- STATED GOAL -
Duplicate the following data line for line, changing nothing.

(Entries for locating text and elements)

********************

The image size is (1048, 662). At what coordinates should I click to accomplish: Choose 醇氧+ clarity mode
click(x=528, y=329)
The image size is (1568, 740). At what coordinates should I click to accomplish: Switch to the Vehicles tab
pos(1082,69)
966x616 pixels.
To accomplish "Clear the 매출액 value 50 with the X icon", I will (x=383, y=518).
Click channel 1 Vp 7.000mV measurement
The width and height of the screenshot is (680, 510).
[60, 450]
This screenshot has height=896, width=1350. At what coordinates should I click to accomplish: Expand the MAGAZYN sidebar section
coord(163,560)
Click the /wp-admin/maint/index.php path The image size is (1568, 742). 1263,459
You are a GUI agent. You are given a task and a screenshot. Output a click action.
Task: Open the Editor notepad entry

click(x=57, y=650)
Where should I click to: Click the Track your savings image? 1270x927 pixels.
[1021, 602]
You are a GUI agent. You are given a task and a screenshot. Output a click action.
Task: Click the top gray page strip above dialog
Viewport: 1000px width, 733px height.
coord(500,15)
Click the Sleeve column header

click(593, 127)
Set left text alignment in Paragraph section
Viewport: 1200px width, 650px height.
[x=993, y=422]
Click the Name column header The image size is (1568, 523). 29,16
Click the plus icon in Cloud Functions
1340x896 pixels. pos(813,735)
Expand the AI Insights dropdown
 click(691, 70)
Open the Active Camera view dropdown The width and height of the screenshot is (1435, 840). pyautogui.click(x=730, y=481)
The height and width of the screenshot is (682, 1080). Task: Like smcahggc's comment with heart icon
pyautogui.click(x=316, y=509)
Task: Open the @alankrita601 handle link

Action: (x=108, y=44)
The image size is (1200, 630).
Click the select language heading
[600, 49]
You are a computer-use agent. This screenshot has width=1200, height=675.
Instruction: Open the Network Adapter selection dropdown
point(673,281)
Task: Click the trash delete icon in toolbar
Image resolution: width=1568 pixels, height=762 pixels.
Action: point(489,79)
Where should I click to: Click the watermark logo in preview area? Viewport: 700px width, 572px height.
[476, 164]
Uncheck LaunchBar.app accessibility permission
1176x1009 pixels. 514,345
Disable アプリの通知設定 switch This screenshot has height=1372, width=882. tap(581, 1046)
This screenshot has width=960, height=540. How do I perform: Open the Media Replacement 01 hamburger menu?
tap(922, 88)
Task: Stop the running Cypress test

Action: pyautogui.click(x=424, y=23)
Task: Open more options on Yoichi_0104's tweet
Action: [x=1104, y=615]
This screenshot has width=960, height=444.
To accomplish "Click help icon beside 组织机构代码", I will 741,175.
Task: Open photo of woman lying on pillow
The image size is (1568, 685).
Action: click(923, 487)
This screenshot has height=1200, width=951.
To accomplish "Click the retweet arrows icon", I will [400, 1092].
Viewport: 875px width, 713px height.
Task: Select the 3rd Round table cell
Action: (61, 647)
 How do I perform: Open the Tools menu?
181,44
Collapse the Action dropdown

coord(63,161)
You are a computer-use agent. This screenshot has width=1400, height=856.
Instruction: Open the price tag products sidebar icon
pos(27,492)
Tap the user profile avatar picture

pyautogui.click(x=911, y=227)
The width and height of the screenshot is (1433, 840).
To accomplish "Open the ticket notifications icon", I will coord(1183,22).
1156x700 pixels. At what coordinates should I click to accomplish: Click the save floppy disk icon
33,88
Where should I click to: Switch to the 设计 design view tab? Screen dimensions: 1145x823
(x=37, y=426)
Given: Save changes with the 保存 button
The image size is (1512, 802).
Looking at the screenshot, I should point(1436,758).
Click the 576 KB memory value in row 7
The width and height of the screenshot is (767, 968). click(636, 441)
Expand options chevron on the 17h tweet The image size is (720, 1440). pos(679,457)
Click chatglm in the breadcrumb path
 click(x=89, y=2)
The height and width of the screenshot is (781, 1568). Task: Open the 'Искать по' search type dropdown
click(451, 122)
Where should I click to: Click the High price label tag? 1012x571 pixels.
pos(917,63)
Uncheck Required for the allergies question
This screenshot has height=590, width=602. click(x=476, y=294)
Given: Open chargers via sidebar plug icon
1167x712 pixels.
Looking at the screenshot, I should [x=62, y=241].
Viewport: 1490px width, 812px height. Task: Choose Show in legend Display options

********************

- SOLUTION -
The image size is (1048, 662). At what coordinates should I click to accomplish: Choose 醇氧+ clarity mode
click(x=528, y=329)
The image size is (1568, 740). At what coordinates should I click to accomplish: Switch to the Vehicles tab
pos(1082,69)
966x616 pixels.
To accomplish "Clear the 매출액 value 50 with the X icon", I will (x=383, y=518).
Click channel 1 Vp 7.000mV measurement
The width and height of the screenshot is (680, 510).
[60, 450]
This screenshot has height=896, width=1350. At what coordinates should I click to accomplish: Expand the MAGAZYN sidebar section
coord(163,560)
Click the /wp-admin/maint/index.php path The image size is (1568, 742). 1263,459
You are a GUI agent. You are given a task and a screenshot. Output a click action.
Task: Open the Editor notepad entry

click(x=57, y=650)
Where should I click to: Click the Track your savings image? 1270x927 pixels.
[1021, 602]
You are a GUI agent. You are given a task and a screenshot. Output a click action.
Task: Click the top gray page strip above dialog
Viewport: 1000px width, 733px height.
coord(500,15)
Click the Sleeve column header

click(593, 127)
Set left text alignment in Paragraph section
Viewport: 1200px width, 650px height.
[x=993, y=422]
Click the Name column header The image size is (1568, 523). 29,16
Click the plus icon in Cloud Functions
1340x896 pixels. pos(813,735)
Expand the AI Insights dropdown
 click(691, 70)
Open the Active Camera view dropdown The width and height of the screenshot is (1435, 840). pyautogui.click(x=730, y=481)
The height and width of the screenshot is (682, 1080). Task: Like smcahggc's comment with heart icon
pyautogui.click(x=316, y=509)
Task: Open the @alankrita601 handle link

Action: (x=108, y=44)
The image size is (1200, 630).
Click the select language heading
[600, 49]
You are a computer-use agent. This screenshot has width=1200, height=675.
Instruction: Open the Network Adapter selection dropdown
point(673,281)
Task: Click the trash delete icon in toolbar
Image resolution: width=1568 pixels, height=762 pixels.
Action: point(489,79)
Where should I click to: Click the watermark logo in preview area? Viewport: 700px width, 572px height.
[476, 164]
Uncheck LaunchBar.app accessibility permission
1176x1009 pixels. 514,345
Disable アプリの通知設定 switch This screenshot has height=1372, width=882. tap(581, 1046)
This screenshot has width=960, height=540. How do I perform: Open the Media Replacement 01 hamburger menu?
tap(922, 88)
Task: Stop the running Cypress test

Action: pyautogui.click(x=424, y=23)
Task: Open more options on Yoichi_0104's tweet
Action: [x=1104, y=615]
This screenshot has width=960, height=444.
To accomplish "Click help icon beside 组织机构代码", I will 741,175.
Task: Open photo of woman lying on pillow
The image size is (1568, 685).
Action: click(923, 487)
This screenshot has height=1200, width=951.
To accomplish "Click the retweet arrows icon", I will [400, 1092].
Viewport: 875px width, 713px height.
Task: Select the 3rd Round table cell
Action: (61, 647)
 How do I perform: Open the Tools menu?
181,44
Collapse the Action dropdown

coord(63,161)
You are a computer-use agent. This screenshot has width=1400, height=856.
Instruction: Open the price tag products sidebar icon
pos(27,492)
Tap the user profile avatar picture

pyautogui.click(x=911, y=227)
The width and height of the screenshot is (1433, 840).
To accomplish "Open the ticket notifications icon", I will coord(1183,22).
1156x700 pixels. At what coordinates should I click to accomplish: Click the save floppy disk icon
33,88
Where should I click to: Switch to the 设计 design view tab? Screen dimensions: 1145x823
(x=37, y=426)
Given: Save changes with the 保存 button
The image size is (1512, 802).
Looking at the screenshot, I should point(1436,758).
Click the 576 KB memory value in row 7
The width and height of the screenshot is (767, 968). click(636, 441)
Expand options chevron on the 17h tweet The image size is (720, 1440). pos(679,457)
Click chatglm in the breadcrumb path
 click(x=89, y=2)
The height and width of the screenshot is (781, 1568). Task: Open the 'Искать по' search type dropdown
click(451, 122)
Where should I click to: Click the High price label tag? 1012x571 pixels.
pos(917,63)
Uncheck Required for the allergies question
This screenshot has height=590, width=602. click(x=476, y=294)
Given: Open chargers via sidebar plug icon
1167x712 pixels.
Looking at the screenshot, I should [x=62, y=241].
Viewport: 1490px width, 812px height. Task: Choose Show in legend Display options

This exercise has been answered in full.